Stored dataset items

※

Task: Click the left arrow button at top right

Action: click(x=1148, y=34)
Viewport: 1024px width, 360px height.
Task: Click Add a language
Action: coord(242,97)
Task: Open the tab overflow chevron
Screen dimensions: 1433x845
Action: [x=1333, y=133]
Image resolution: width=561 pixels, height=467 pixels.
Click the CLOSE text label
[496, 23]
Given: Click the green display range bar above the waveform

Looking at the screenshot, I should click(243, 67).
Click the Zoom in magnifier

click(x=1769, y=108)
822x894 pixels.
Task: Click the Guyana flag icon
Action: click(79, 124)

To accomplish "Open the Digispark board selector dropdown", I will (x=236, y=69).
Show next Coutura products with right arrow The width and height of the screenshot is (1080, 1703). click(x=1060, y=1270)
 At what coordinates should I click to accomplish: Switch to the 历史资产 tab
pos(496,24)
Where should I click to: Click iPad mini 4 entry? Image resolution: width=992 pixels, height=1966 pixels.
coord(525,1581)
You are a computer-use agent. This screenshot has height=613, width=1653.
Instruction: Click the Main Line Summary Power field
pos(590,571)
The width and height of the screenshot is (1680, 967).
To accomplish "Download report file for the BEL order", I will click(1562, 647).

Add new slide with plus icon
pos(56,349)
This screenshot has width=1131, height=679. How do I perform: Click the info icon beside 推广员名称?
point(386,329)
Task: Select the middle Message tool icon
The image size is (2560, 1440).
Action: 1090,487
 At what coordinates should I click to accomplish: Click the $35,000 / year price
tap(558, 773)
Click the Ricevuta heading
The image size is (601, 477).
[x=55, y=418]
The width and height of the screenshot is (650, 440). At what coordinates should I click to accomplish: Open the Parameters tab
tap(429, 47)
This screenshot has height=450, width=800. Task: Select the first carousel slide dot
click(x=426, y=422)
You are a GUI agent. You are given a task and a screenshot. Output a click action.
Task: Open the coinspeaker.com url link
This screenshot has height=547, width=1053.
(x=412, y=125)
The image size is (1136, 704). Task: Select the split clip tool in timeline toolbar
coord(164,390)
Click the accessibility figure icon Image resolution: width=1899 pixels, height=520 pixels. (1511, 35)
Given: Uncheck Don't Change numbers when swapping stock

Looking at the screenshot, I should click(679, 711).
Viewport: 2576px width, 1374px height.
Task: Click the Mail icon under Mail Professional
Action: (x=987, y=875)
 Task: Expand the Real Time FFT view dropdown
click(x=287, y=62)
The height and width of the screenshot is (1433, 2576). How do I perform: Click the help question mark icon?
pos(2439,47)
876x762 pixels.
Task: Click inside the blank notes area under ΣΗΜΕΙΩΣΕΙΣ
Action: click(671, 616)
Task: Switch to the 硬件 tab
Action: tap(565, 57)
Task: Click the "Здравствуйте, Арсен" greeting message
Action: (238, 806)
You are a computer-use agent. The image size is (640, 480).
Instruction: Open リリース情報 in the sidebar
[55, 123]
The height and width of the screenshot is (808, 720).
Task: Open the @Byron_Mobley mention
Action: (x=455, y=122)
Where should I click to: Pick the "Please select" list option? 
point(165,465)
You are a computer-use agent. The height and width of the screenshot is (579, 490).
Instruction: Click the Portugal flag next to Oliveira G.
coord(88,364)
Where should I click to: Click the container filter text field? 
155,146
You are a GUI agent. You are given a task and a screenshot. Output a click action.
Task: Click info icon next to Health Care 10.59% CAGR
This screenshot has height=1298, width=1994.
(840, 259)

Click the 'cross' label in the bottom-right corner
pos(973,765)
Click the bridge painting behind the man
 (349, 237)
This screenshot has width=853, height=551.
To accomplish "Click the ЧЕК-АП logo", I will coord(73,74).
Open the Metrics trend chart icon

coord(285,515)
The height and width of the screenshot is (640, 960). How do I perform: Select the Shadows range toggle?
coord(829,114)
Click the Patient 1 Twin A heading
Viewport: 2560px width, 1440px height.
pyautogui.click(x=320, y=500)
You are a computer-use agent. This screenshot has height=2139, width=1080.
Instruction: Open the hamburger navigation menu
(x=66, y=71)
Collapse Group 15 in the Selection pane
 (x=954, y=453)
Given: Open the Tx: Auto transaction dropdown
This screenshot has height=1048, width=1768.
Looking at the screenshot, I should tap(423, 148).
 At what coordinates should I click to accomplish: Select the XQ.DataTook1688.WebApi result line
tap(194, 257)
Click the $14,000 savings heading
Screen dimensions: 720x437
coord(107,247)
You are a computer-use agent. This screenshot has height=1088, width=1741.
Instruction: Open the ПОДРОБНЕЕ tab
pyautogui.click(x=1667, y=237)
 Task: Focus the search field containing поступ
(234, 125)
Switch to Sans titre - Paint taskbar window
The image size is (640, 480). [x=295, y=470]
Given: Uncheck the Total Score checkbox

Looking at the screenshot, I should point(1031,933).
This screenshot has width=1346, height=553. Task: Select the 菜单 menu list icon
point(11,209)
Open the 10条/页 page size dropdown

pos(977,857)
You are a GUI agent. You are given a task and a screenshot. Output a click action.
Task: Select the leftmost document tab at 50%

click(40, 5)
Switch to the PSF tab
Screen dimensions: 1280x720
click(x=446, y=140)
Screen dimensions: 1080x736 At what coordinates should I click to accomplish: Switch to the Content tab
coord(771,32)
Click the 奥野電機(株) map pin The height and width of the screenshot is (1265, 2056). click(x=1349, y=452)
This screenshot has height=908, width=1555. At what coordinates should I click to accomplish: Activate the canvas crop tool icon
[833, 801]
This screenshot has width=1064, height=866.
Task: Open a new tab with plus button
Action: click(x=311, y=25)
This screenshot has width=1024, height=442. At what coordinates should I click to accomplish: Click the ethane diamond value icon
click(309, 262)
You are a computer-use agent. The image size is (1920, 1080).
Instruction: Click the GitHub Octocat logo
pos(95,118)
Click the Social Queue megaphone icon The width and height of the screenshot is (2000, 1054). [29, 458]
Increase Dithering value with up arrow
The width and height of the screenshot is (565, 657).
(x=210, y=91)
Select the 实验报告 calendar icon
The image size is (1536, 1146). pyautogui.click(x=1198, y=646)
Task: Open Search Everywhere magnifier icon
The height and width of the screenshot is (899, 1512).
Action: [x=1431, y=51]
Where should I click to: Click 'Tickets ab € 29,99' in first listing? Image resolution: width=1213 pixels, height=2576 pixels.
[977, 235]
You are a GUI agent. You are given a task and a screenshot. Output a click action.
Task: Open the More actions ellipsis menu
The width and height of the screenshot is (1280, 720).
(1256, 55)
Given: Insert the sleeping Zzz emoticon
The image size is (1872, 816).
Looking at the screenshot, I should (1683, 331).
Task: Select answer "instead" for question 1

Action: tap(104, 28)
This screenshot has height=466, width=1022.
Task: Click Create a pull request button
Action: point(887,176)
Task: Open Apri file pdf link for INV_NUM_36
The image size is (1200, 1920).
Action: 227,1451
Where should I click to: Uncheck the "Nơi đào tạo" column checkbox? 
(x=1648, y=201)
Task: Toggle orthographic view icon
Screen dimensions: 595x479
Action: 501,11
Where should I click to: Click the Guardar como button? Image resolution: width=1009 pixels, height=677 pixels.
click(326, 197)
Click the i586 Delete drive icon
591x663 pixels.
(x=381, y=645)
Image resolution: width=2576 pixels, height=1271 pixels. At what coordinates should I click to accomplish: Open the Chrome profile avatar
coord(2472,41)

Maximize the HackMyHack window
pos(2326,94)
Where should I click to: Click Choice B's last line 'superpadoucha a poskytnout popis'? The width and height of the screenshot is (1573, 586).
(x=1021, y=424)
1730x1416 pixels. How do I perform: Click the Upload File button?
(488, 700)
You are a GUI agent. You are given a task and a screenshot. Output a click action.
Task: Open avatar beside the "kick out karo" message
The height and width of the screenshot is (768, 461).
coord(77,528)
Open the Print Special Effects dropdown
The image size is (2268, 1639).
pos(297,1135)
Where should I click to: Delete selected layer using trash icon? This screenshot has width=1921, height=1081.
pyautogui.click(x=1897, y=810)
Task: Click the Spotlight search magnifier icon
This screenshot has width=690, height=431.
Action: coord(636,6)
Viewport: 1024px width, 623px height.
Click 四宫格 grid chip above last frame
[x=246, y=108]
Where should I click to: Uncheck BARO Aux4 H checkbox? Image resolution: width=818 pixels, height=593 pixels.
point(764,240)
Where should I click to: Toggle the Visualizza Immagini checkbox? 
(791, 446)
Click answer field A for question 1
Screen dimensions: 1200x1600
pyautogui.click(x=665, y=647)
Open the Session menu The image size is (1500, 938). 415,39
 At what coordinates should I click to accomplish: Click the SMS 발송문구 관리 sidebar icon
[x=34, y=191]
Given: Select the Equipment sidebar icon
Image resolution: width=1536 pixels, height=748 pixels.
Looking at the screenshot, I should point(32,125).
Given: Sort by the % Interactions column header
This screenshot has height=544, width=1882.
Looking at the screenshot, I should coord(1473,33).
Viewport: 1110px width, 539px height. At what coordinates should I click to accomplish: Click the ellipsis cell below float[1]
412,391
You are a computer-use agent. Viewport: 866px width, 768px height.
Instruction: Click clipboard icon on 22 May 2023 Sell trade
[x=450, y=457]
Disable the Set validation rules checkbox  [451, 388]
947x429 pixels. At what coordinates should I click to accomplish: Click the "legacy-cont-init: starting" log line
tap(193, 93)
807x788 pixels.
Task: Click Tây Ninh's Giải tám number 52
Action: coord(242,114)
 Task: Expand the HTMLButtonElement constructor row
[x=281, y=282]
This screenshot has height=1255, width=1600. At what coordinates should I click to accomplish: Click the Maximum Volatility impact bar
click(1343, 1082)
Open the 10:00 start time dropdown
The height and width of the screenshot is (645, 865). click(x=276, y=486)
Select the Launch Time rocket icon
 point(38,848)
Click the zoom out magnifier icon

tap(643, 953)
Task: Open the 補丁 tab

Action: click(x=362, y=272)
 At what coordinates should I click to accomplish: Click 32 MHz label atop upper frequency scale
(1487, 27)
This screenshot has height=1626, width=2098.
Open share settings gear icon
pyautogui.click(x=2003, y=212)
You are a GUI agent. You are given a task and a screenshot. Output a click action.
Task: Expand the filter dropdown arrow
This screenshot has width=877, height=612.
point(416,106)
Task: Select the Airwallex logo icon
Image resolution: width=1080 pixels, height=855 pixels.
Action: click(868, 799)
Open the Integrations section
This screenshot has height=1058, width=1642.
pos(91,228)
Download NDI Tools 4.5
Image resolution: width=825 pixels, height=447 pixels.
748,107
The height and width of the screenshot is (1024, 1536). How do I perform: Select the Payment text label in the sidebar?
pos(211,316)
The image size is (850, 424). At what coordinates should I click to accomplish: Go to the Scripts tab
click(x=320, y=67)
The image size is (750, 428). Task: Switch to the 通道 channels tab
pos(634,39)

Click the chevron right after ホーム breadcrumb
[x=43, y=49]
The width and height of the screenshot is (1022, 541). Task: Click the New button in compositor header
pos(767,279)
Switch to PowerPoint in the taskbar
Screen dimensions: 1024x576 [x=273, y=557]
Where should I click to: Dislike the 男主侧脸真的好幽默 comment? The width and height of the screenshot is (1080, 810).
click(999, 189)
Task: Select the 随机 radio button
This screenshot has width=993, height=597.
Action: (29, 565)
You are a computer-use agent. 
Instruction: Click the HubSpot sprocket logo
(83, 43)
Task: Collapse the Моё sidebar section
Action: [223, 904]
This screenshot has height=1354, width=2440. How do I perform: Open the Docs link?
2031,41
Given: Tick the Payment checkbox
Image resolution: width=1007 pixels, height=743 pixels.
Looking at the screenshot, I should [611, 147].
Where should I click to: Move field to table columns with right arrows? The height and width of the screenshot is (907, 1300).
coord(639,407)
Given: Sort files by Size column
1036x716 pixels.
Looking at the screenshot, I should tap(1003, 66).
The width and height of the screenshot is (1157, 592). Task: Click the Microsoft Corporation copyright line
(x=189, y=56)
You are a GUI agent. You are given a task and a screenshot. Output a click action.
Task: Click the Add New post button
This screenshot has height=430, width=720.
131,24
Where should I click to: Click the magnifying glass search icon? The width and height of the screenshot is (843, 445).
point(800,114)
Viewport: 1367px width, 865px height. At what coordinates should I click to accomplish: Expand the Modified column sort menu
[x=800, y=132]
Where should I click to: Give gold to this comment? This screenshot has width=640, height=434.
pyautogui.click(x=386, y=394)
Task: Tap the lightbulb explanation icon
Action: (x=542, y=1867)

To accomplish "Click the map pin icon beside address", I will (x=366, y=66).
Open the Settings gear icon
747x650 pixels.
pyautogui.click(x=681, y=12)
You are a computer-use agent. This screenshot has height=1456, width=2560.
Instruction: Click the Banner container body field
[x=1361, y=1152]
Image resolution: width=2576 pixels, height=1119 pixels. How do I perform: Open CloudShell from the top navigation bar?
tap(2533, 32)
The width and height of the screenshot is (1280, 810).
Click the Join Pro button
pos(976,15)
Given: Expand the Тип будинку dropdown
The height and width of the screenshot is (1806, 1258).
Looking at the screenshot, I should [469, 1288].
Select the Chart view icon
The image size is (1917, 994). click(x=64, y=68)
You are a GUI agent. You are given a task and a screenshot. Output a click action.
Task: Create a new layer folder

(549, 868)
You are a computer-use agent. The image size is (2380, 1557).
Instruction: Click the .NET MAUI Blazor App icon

※

Pick out each line in the entries above that contains the word "link" and copy those lines.

Task: Open the coinspeaker.com url link
Task: Open Apri file pdf link for INV_NUM_36
This screenshot has height=1354, width=2440. How do I perform: Open the Docs link?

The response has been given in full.